Yeah I know what you mean about your family - ya think 'well, they could at least ask'. But they don't and it is sad - But at some point I stopped expecting it and was able to let it go eventually and still hoping that they were happy.

And you are absolutely right - only people with PTSD know what it is like - so in a way I cannot blame them as they really don't know how great it would be for us to have our family in our corner - so we must go it alone.

Hope things work out

Laurie
 
Hi Still Haunted,

I suffer from (complex) PTSD, too. I would not recommend New York City PTSD Support. My own limited contact with the organizer was disastrous. A year or so ago, I successfully rallied members of the group to participate in a PTSD meet, since none was forthcoming and I myself needed support at the time, but the organizer was really threatened by it and lashed out at me (in the comments section). I subsequently withdrew my membership. It's a true story :)

My own life came to a screeching halt four years ago, following severe trauma, and I'm now in the process of trying to find and heal all pieces or parts of my self. My daily life is a constant struggle, but I find pockets of hope and inspiration in real sharing and closeness with other people. I'm a fun-loving, funny!, warm, hip, open-minded person in your age range and would be willing to meet you to see if we connect in some way. I just don't know how one does it on this site without breaching confidentiality.
 
I'm a fun-loving, funny!, warm, hip, open-minded person in your age range and would be willing to meet you to see if we connect in some way. I just don't know how one does it on this site without breaching confidentiality.

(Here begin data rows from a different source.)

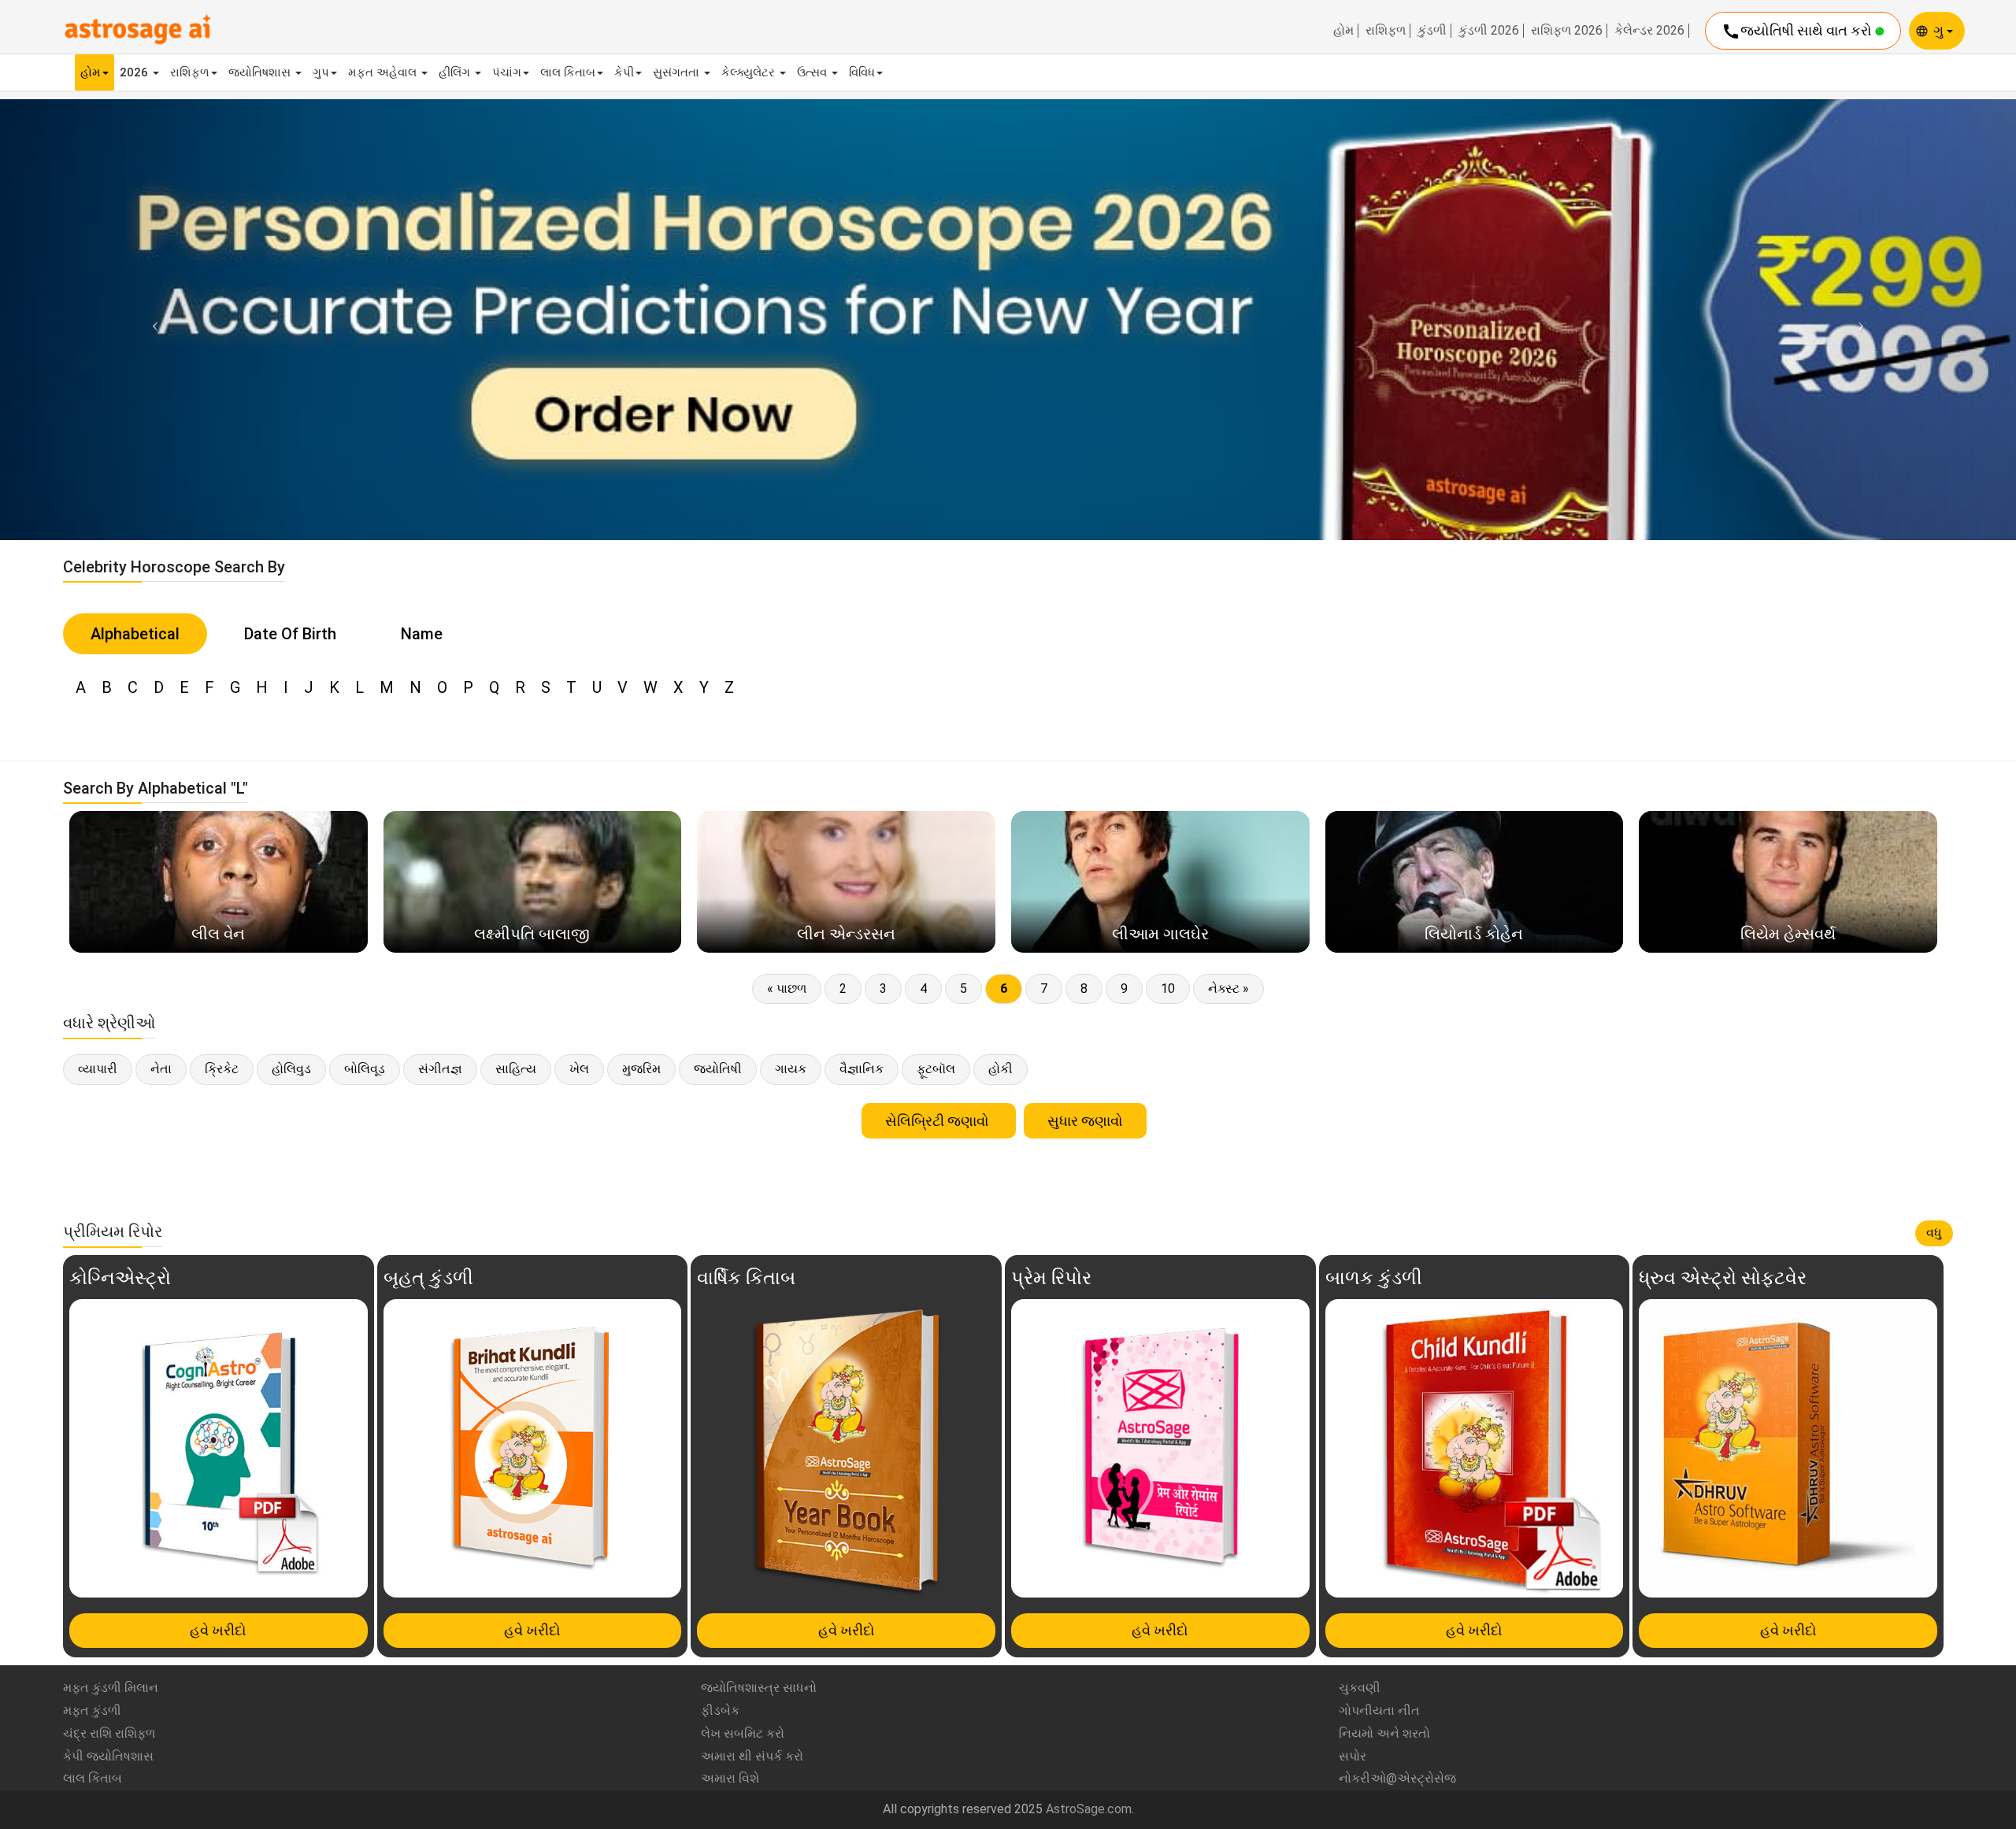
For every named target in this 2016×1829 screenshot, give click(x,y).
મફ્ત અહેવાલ (384, 72)
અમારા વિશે (730, 1778)
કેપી (624, 72)
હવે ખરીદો (218, 1630)
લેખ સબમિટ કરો (742, 1733)
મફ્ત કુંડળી (92, 1710)
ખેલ (579, 1068)
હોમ (1343, 31)
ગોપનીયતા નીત (1379, 1710)
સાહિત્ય (515, 1068)
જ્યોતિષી (718, 1068)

You can use the PC function to have a private conversation with any member, and that will not be searchable or ever made public. However, you are a new member, and I would caution you against being too open with any identity on the web. A big part of what this site does is let people build supportive and organic relationships over time. I'm sure you can trust in your own motives for offering to meet, but you cannot necessarily trust in someone elses', nor they in yours.

I'm saying this not to induce paranoia or panic. I remember when I first joined I was so thrilled to find a community that I would have met anyone for coffee; that's a pretty normal impulse, but not actually the safest thing to do at the outset.